In a piece published on Medium, CEO Krafcik’s lede is: “Like many Americans, Ted, Candace and their four kids have a busy driving routineheading to work, to school, soccer practice, student council, choir rehearsal and more. Except Ted and Candace aren’t commuting in a typical car. Over the last month, this family, along with a handful of Phoenix, AZ residents, has been riding around in Waymo’s fleet of self-driving vehicles.”

The pilot program is now open to applicants living in parts of the Phoenix metropolitan area including Chandler, Gilbert, Mesa and Tempe. 

“Rather than offering people one or two rides, the goal of this program is to give participants access to our fleet every day, at any time, to go anywhere within an area that’s about twice the size of San Francisco,” Krafcik writes.

“Waymo is not charging those involved in the trial. It says it is casting a broad net for all types of people in an effort to accumulate reams of data about how driverless cars will be used in practice and not just in theory,” the NYT’s Streitfeld reports.

“The Mountain View, Calif., company already has 100 Chrysler Pacifica self-driving minivans on the road,” Tim Higgins reports for the Wall Street Journal. It employees have been testing them and and Lexus SUVs in Arizona, California, Oregon and Texas.

“Fiat Chrysler will begin producing an additional 500 custom Pacificas next month,” Eric D. Lawrence and della Cava report for the Detroit Free Press. “The deal expands the Auburn Hills automaker's partnership with Waymo at a time when it continues to lag behind competitors who are investing billions to develop their own vehicles.”

Speaking of lagging, the Wall Street Journalreports “Apple Inc.’s plan for autonomous vehicles calls for putting more-senior engineers in all of its cars than some of its rivals are using for road tests, a move that suggests the company is still in the early phases of testing its technology.”  

Tripp Mickle and Tim Higgins continue: “In a permit issued April 14 by the state of California, obtained Friday through a public-records request, Apple identifies six employees, including roboticists who worked at the U.S. National Aeronautics and Space Administration, who will be in the front seat of three Lexus sport-utility vehicles outfitted with technology to make them autonomous.”

You could argue, of course, that Apple did not build the first personal computers, laptops or mobile phones either, but they did all right once they got around to it.

“Of course Apple could build a self-driving car — but should it?” asks Bob O’Donnell, founder and chief analyst of Technalysis Research LLC, a technology consulting and market research firm, in Recode.
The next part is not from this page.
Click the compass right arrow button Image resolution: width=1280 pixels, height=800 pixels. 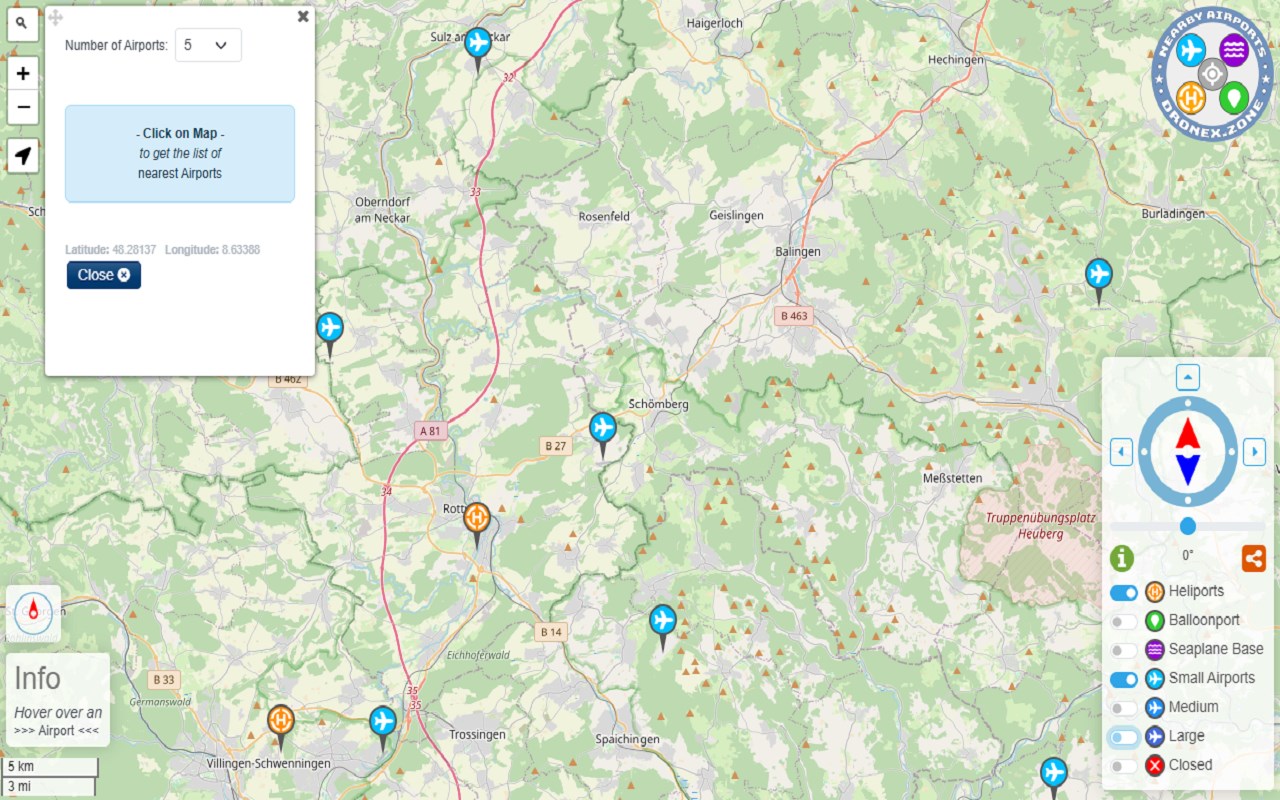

If you’re guessing his answer is “no,” you’ll have to settle for “the practical challenges it faces suggest it’s probably not the company’s best option.” Then again, “Apple could come up with some type of co-branded partnership arrangement with a willing major carmaker, but does that seem like something Steve would do?”

Indeed, trillion-dollar questions abound — “$2 trillion of revenue [is] tied annually to autos, according to Deloitte Consulting” — but Apple and the six scientists working on “Project Titan” did not respond to the WSJ’s request for comment.

3 comments about "Waymo Invites Phoenix-Area Drivers To Test Self-Driving Minivans".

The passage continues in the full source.